In other words, he’s accused of running a meth lab. That’s stupid, but we hear about idiots cooking meth every day. What makes Kowalski noteworthy is that when he was arrested, he was wearing a “Los Pollos Hermanos” t-shirt from Breaking Bad, a show that chronicles the manufacture and distribution of methamphetamine. Smart kid.
It doesn’t take a criminal mastermind to see that wearing a giant meth reference on your chest while working as a meth cook isn’t the best tactic for evading law enforcement. And what makes Kowalski’s behavior even more dumbfounding is the fact that he was previously arrested and placed on electronic monitoring in July after police found a suspected methamphetamine lab at his home. Self preservation is just not a priority for some people.
The threat of jail aside, there is another reason for not wearing a Breaking Bad shirt while cooking meth: It makes you look like a f*cking poser. Kowalski might as well have been wearing a One Direction t-shirt while attending the band’s concert. You think that kind of over eagerness is going to impress Harry? Think again, idiot!

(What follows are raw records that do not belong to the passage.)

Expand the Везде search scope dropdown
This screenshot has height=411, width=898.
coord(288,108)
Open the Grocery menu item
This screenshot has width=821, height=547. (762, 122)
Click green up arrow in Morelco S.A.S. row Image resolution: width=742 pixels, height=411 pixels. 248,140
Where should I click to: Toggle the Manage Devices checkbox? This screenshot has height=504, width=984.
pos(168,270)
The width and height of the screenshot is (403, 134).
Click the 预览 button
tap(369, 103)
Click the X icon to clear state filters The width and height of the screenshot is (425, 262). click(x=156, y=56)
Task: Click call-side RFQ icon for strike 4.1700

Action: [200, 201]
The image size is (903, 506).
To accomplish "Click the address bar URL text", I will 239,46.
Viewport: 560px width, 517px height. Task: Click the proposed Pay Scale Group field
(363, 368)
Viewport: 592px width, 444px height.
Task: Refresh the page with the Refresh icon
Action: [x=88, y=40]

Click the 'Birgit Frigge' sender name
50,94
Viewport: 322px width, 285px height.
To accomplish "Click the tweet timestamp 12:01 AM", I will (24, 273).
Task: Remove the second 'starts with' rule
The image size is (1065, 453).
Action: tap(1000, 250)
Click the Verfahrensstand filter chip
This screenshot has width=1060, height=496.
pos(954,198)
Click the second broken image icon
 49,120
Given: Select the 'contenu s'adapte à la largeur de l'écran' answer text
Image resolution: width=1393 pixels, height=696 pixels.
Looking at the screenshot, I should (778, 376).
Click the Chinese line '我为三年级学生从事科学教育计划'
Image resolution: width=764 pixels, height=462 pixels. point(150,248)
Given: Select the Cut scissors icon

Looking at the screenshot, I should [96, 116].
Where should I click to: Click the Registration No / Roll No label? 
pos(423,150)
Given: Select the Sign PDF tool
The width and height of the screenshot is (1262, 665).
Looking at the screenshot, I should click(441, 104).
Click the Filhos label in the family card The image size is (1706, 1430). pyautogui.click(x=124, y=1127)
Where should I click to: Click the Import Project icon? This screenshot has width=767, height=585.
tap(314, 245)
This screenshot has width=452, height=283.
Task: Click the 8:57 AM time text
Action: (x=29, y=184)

After reading about Kowalski, I’m left wondering if he actually watched the Breaking Bad finale. Things didn’t exactly end well for Walt and Jesse, so why would anyone follow in their footsteps? If you’re going to pick a TV show to emulate, why not Quantum Leap. I’d have a lot more respect for this guy if he had been arrested while trying to steal plutonium to put in his homemade time machine, provided he wasn’t wearing a Time Bandits shirt while he did it.